Records provided:
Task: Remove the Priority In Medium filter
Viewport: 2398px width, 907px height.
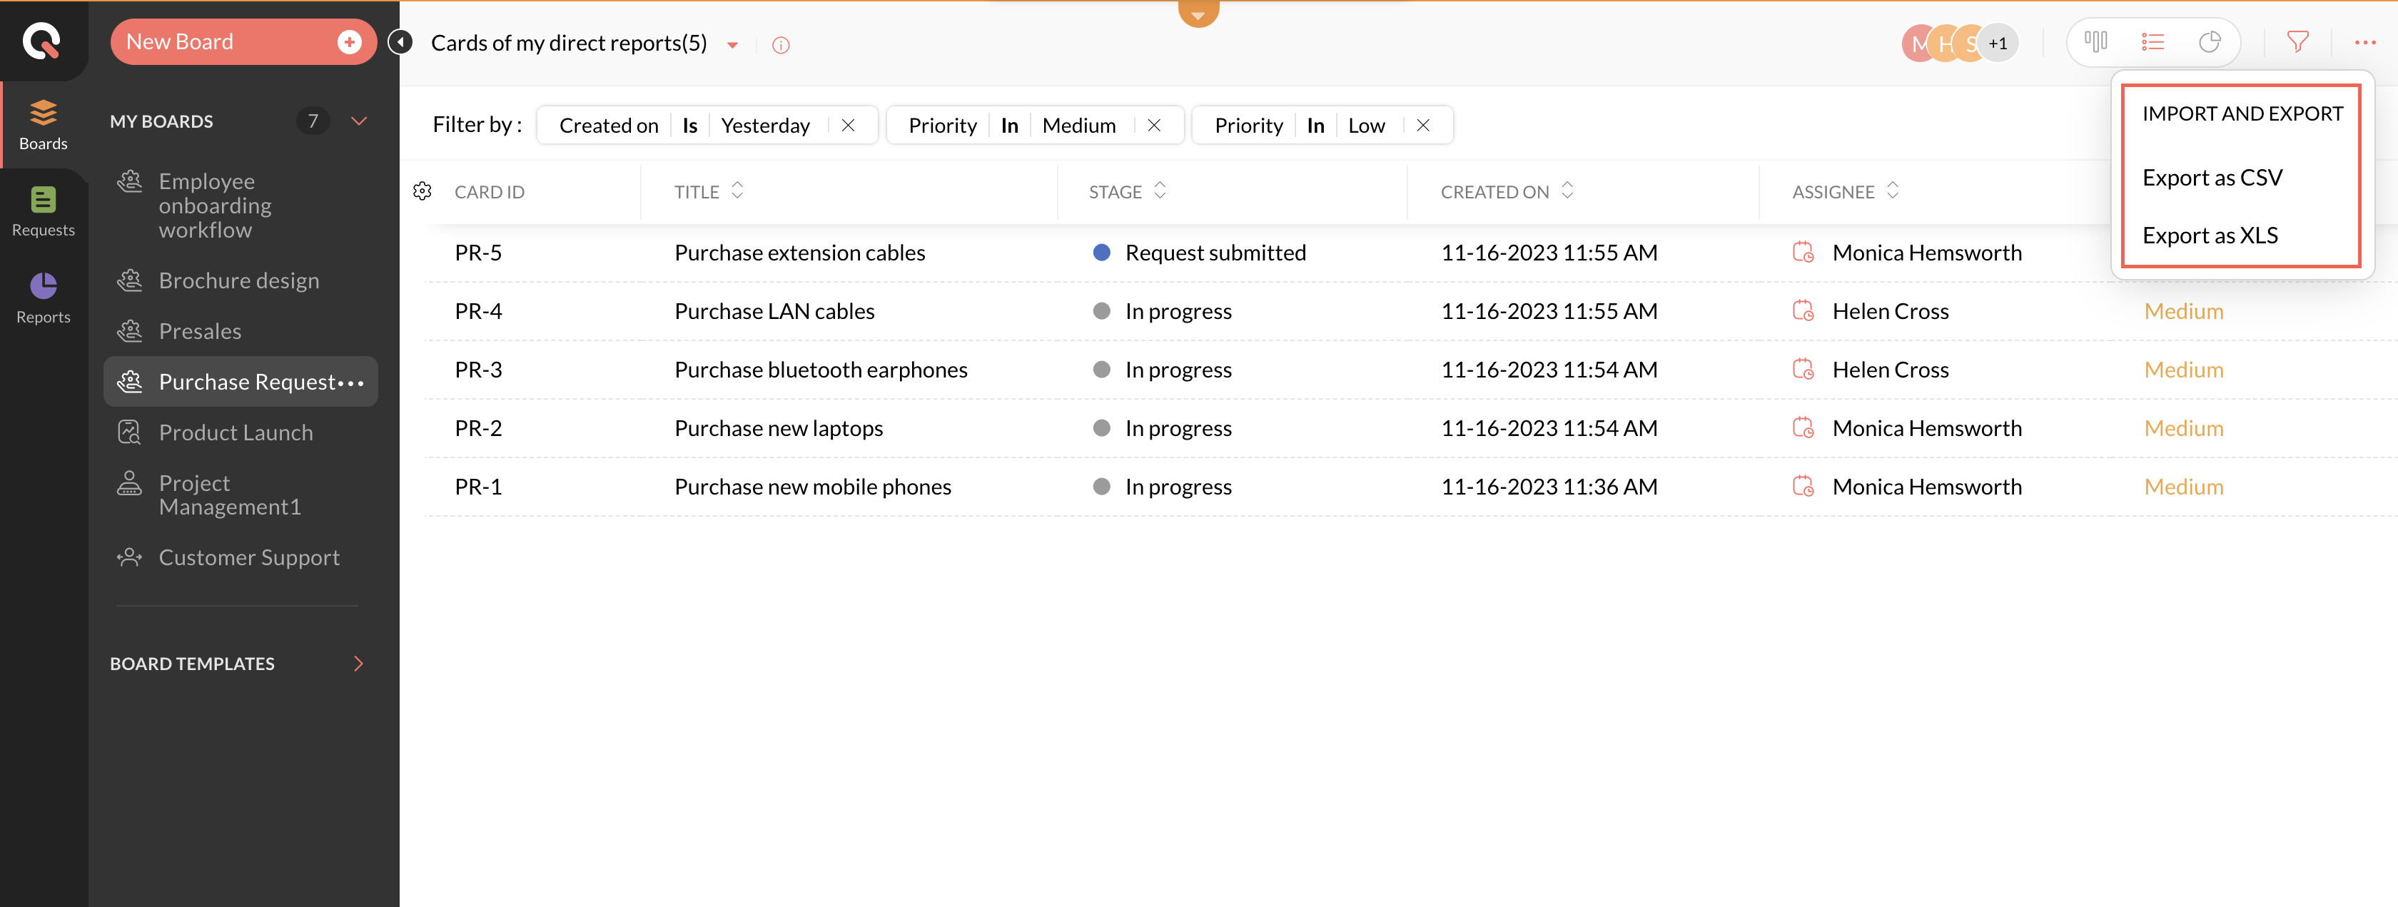Action: pos(1153,125)
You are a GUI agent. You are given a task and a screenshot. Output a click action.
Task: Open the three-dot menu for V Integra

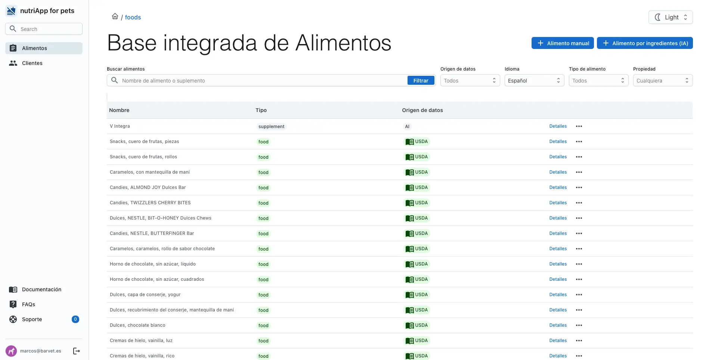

Task: Each entry above should be written out again exactly, without its pictures.

Final answer:
Task: Remove the Priority In Medium filter
Viewport: 2398px width, 907px height.
Action: pos(1153,125)
You are a GUI agent. You are given a task and a screenshot. Output a click action.
Task: Open the three-dot menu for V Integra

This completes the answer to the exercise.